Simply put
- Wasting little time after the CFTC’s landmark Bitcoin criminal approval on Friday, Kalsi formally applied for self-certification of derivatives related to 12 major altcoins.
- Tranches of derivatives were not immediately approved because the CFTC indicated that perpetual futures would be approved on a case-by-case basis.
- Bitcoin supports the crypto derivatives market with approximately $55 billion in open interest, followed by Ethereum ($31.5 billion), Solana ($5.5 billion), $XRP ($3 billion).
Kalsi moved quickly to block the emerging market. perpetual futures On Monday, it applied for certification in the United States for its menu of offerings related to major virtual currency altcoins.
According to C.F.T.C. approval of Bitcoin Following Friday’s perpetual futures trade, prediction markets are starting to focus on the derivatives associated with it. Ethereum, $XRP, Solana, dogecoin, Stella, chain link, bitcoin cash, litecoin, Sui, Shiba Inu, Polka dot patternand ivyAccording to filing.
The strong suite of products tied to digital assets highlights Kalsi’s push deeper into a space historically dominated by offshore platforms like Binance and facing increasing competition from decentralized startups like Binance amid new regulatory tailwinds. superfluidity.
In Friday’s order, the CFTC suggested that a case-by-case process is appropriate for U.S. companies that aspire to list perpetual futures beyond Bitcoin, noting that the “design of the entire class of derivatives may not be appropriate for all asset classes.” This means that Kalsi’s suite of derivative products has not yet been approved in practice.

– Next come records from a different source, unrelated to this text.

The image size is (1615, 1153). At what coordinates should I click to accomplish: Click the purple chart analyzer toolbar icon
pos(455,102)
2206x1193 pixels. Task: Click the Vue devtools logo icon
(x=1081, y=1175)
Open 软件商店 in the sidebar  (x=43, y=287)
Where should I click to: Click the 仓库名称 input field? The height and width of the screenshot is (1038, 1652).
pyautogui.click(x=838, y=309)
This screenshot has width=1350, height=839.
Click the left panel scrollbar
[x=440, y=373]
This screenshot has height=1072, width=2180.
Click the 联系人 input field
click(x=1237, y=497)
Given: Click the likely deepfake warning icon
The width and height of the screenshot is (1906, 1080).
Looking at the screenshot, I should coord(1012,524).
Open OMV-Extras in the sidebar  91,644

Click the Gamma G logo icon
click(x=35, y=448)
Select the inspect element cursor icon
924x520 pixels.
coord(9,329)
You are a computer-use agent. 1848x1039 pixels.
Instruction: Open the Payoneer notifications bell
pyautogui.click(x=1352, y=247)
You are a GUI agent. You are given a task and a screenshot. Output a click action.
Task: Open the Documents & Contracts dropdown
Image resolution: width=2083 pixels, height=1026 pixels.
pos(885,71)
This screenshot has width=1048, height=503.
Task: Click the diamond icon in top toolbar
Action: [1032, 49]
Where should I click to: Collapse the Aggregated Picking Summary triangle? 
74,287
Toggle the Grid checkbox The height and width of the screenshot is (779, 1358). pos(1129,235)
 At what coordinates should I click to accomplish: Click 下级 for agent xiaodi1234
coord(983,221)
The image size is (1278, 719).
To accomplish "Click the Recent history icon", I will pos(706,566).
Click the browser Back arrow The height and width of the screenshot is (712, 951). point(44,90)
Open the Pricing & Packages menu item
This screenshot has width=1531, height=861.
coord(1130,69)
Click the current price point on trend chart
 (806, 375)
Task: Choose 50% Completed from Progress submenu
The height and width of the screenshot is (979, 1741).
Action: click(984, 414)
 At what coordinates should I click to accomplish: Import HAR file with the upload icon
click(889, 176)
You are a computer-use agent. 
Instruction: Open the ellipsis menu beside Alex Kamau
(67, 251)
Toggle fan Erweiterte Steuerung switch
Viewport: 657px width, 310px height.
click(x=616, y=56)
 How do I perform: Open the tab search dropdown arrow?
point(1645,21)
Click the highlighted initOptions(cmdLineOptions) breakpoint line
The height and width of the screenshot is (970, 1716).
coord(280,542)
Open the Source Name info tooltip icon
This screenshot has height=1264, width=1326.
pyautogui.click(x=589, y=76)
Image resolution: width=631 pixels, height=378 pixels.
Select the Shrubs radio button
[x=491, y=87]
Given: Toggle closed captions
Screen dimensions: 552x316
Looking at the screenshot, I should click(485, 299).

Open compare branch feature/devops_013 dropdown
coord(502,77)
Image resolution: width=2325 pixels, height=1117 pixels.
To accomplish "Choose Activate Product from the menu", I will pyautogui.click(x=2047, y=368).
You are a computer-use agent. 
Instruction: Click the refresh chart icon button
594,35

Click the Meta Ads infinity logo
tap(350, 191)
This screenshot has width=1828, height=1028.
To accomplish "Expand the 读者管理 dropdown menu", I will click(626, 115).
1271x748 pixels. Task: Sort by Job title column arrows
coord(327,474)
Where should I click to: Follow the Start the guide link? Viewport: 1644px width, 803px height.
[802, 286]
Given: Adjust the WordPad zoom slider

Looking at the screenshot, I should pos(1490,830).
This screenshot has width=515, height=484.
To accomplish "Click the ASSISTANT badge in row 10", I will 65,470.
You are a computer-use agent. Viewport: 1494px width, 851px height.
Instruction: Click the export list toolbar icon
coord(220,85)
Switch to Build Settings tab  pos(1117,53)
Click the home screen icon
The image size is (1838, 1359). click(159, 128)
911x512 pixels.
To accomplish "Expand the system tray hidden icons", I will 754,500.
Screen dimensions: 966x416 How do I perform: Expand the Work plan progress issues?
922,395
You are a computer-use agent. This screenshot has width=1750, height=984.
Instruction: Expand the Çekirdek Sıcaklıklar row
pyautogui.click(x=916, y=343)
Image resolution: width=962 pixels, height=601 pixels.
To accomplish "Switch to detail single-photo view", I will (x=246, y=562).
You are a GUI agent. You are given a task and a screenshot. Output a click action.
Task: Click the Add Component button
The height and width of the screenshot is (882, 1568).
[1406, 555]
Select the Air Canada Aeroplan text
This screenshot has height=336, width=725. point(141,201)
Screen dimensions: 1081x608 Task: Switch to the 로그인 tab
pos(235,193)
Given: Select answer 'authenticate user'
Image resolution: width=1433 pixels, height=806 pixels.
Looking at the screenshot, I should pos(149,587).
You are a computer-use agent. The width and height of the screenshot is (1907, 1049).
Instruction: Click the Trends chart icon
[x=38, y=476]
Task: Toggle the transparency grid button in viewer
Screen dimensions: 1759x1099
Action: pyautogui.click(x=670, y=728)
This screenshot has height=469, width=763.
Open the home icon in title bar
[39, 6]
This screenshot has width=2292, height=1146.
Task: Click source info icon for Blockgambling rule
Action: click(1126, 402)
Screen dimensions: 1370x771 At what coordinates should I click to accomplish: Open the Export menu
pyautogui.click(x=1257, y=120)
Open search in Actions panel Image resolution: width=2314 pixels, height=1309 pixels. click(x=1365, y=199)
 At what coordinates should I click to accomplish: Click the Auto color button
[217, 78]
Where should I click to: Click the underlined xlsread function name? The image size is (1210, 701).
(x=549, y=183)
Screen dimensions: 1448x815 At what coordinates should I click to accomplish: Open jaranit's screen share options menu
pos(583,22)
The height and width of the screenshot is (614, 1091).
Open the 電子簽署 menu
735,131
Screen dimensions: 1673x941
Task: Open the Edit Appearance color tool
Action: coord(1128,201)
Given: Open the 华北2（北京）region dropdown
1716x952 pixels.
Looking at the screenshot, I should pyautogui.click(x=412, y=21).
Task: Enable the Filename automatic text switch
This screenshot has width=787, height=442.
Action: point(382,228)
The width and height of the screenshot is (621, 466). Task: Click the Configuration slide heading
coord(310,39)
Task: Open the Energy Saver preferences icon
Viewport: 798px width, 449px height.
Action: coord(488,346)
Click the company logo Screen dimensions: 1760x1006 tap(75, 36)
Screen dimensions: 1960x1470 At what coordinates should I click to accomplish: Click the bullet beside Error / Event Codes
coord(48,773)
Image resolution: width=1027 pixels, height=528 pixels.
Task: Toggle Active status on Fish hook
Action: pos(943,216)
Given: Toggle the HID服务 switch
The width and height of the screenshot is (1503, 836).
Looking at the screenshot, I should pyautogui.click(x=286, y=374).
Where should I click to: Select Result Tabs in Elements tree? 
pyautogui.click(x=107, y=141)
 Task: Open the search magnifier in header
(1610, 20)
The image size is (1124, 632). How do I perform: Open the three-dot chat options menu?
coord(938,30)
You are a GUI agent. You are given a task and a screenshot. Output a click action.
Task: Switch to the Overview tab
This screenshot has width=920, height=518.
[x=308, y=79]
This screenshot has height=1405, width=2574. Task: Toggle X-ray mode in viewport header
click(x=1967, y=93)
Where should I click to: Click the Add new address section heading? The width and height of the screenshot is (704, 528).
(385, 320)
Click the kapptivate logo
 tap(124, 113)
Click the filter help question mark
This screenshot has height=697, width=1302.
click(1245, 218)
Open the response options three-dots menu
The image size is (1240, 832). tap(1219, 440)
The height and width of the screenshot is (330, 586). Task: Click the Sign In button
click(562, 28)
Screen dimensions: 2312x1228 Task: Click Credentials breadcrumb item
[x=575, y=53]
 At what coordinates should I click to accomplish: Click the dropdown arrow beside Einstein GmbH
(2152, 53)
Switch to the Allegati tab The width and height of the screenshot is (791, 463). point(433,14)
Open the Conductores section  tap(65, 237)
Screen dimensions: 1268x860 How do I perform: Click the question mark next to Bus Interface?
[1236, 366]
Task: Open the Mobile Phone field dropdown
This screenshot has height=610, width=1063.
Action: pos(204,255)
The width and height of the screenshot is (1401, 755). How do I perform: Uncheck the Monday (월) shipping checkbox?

According to , from an open interest perspective, Bitcoin supports the crypto derivatives market. coin glass. The outstanding trade value related to the top digital assets by market capitalization totaled $54.9 billion, followed by Ethereum ($31.5 billion), Solana ($5.5 billion), $XRP ($3 billion).
Notably, Karsi’s derivative products are not off-limits for U.S. customers, but the CFTC symbolically removed that barrier in approving the company’s move on Friday. Meanwhile, CME has moved to open Bitcoin futures and options trading around the clock.
Prediction market analyst Dustin Gawker said: decryption Kalsi says it has moved to self-certify derivatives based on a process similar to the way it established event-based product offerings. The altcoin slate appeared on the CFTC’s desk alongside markets related to NFL athlete performance.
While Friday’s CFTC order was narrow in scope, some, including Strategy co-founder and executive chairman Michael Saylor, described the development as potentially far-reaching. Enabling regulated access to perpetual futures is “good for BTC holders” and supports the flagship preferred stock of Bitcoin buying companies, he said. said At the X post.
Perpetual futures, or PERPs, have long been popular among crypto traders. Unlike traditional futures, derivatives have no expiration date, allowing traders to speculate indefinitely in regular payments that lock the price into the underlying asset.
The CFTC appears committed to making criminals work in the United States, even if its case-by-case approach reflects prudence. inside the x post On Friday, CFTC Chairman Mike Selig declared that the CFTC would “use the tools at our disposal to bring crypto perpetual motion into the country.”